Extracted text:

This article was published:

Fred Turner (1852-1939), horticulturist and botanist, was born on 17 April 1852 at Burton Salmon, near Pontefract, Yorkshire, England, son of Charles Turner, gardener, and his wife Anne, née Terry. Educated privately, then at Thirsk and York, he became interested in applied aspects of botany and horticulture at the royal nurseries at Handsworth, Yorkshire, and Hammersmith, London. He collected plants in Britain, Europe, the Canary Islands and South Africa.

In 1874 he left the Royal Vineyard Nursery, London, to work at the Brisbane Botanic Gardens. Encouraged by the director Walter Hill, he improved the gardens and was praised in parliament. Turner married Welsh-born Jane Isabella George, daughter of a gardener, at All Saints Church, Brisbane, on 5 September 1877. During extensive botanical excursions on which he spent six weeks with the Aborigines, he collected 'upwards of 10,000 specimens', among them the Fraser Island creeper (Tecomanthe hillii) which he boldly declared was 'the rarest Australian plant'. In 1879 he became curator of the Queensland Acclimatisation Society's gardens and plantations at Bowen Park, Brisbane, winning awards for his 'comprehensive and unique collection of plants of commercial importance'.

Joining the grounds staff of the Botanic Gardens, Sydney, at seven shillings a day in April 1880, he worked amicably under the director Charles Moore in the Garden Palace Grounds. Next year Turner was invited 'to re-design and beautify Hyde Park, Sydney'; he 'removed about 60' Moreton Bay figs 'in one year' and planted groups of the palm, Phoenix canariensis, as well as various deciduous and evergreen species.

In May 1890 Turner was appointed economic botanist in the new Department of Agriculture. He received 'over 2000 letters' in 1892 and in 1890-93 contributed some 140 articles to the department's Agricultural Gazette of New South Wales. He mainly wrote about crops, weeds and toxic plants, grasses, pasture plants and agricultural procedures. His retrenchment in 1893 was criticized as 'a public calamity'.

Contributing from 1885 to the Australian Town and Country Journal, Turner also wrote regularly for the Sydney Morning Herald for over twenty years. A member of the Linnean Society of New South Wales from 1891 and a councillor (1897-1912), he had contributed over 100 papers to its Proceedings by 1922. In addition, he published a Census of the Grasses of New South Wales (1890), Forage Plants of Australia (1891), Australian Grasses (1895) and Australian Grasses and Pasture Plants (1921) which was illustrated by his daughter Mary.

Provided material:

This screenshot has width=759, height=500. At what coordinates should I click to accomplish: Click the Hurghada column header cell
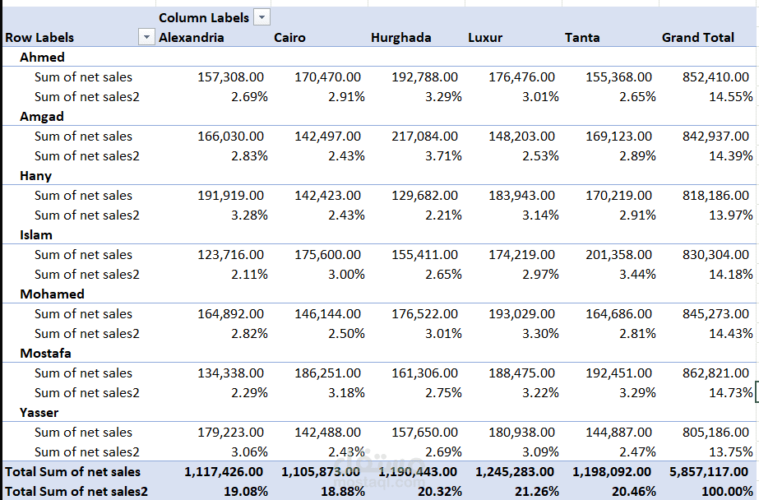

Exercise requirements: Can you carry on the biography of the horticulturist and botanist Fred Turner, starting after its last sentence? The material has no connection to the biography of Fred Turner.

Written reply:
In 1907 Turner completed three manuals for Anderson & Co., seedsmen, the copy for which was declared to be 'the acme of perfection and neatness, characteristic no doubt of the man'. That year he gave evidence before the royal commission on forestry. His work became widely acclaimed. The forthright Yorkshireman attacked Joseph Maiden and E. Breakwell, implying that both of them had drawn excessively from his own writings and illustrations without due acknowledgement.

Known to Frederick Bailey, William Guilfoyle, Sir Ferdinand von Mueller, William Woolls, William Farrer, Joseph Fletcher and Arthur Lucas, Turner succeeded Mueller as consulting botanist to the Western Australian government. Nominated by Mueller as a fellow of the Royal Horticultural Society, London, in 1888, he also became a fellow of the Linnean Society of London in 1892. Henry Anderson had 'never known' Turner 'to be puzzled' by any of the thousands of plants sent to him, and Bailey named the rosaceous plant from Barron River, Pygmeum turnerianum, in his honour (1893).

Turner recorded that he had travelled over 50,000 miles (80,467 km) 'on the Australian continent from Cleveland Bay and Kuranda in Northern Queensland to the vicinity of Perth in Western Australia', collecting material and popularizing indigenous fodder plants.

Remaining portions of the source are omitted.